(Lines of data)
++++++++++++++++++++

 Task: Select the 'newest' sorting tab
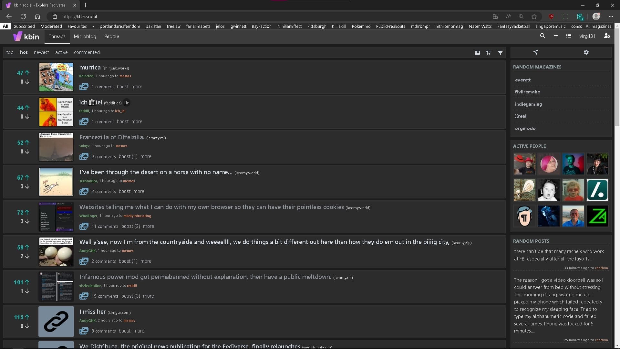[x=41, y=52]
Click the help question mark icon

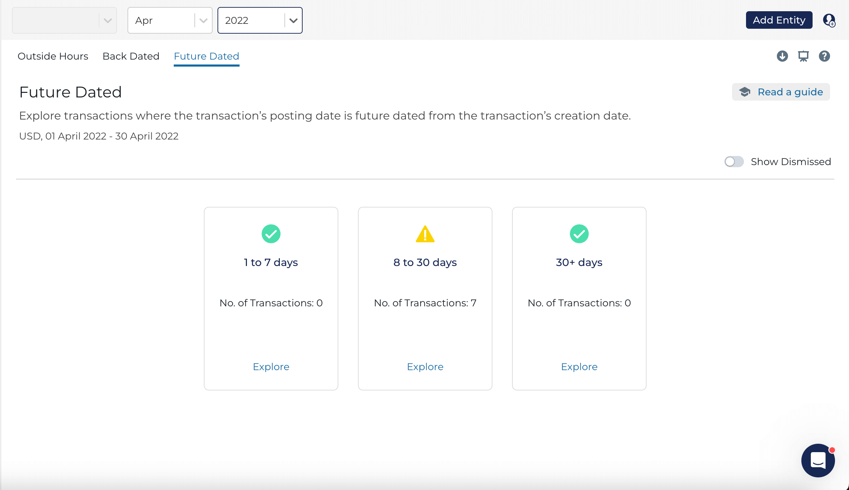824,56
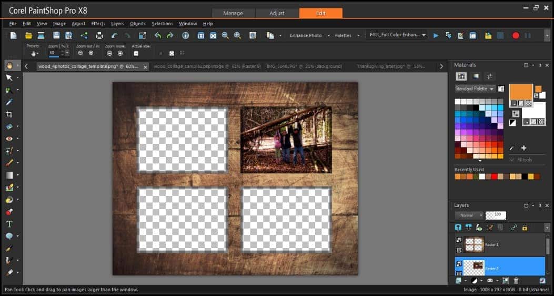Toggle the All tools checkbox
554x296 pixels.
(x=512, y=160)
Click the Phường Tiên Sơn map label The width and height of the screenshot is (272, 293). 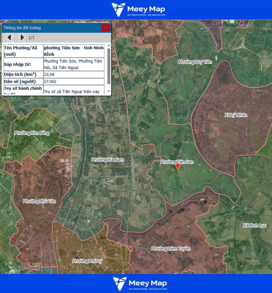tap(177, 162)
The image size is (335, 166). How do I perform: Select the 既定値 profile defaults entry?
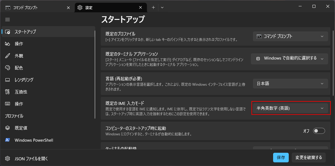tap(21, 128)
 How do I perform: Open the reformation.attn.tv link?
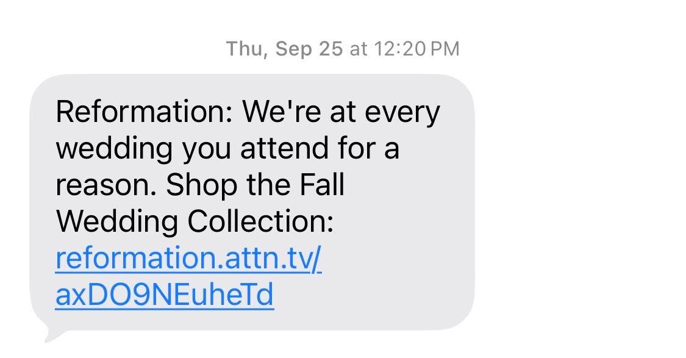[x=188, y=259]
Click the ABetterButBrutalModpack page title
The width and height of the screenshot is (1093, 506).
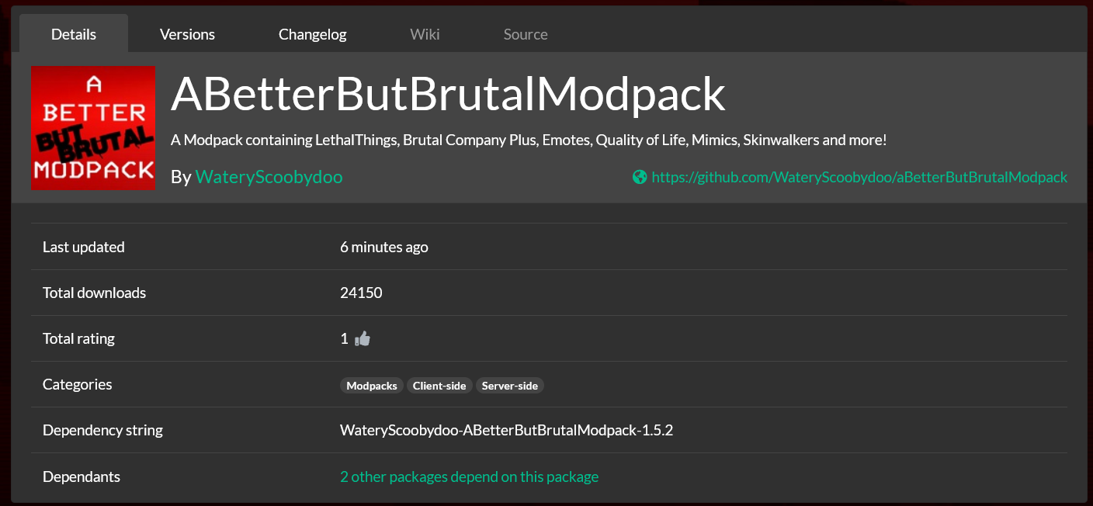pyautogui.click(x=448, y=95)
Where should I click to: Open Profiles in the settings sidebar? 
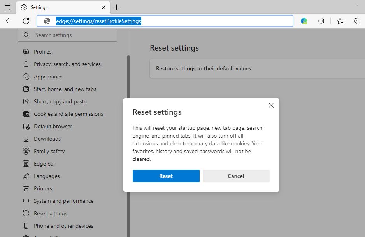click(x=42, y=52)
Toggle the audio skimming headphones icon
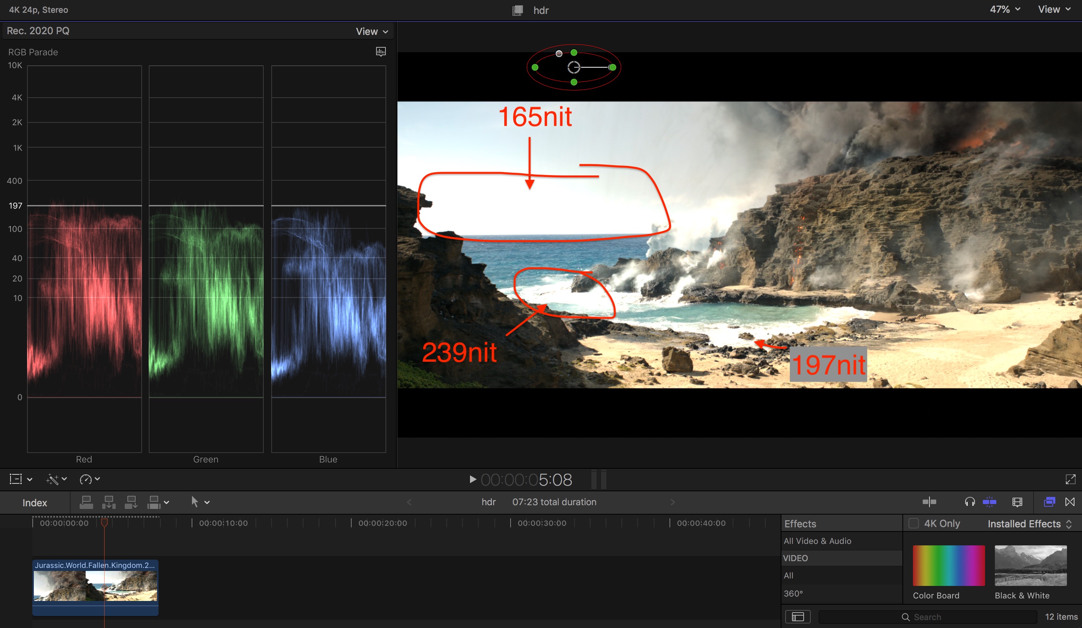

++++++++++++++++++++

> THE EXERCISE: Change "headphones" to "earphones" in the entries between the line holding "Where should I" and the end, inclusive, leaving everything else unchanged. Don't include the pictures in your answer.

> EXERCISE RESPONSE:
Where should I click to: Open Profiles in the settings sidebar? 
click(x=42, y=52)
Toggle the audio skimming earphones icon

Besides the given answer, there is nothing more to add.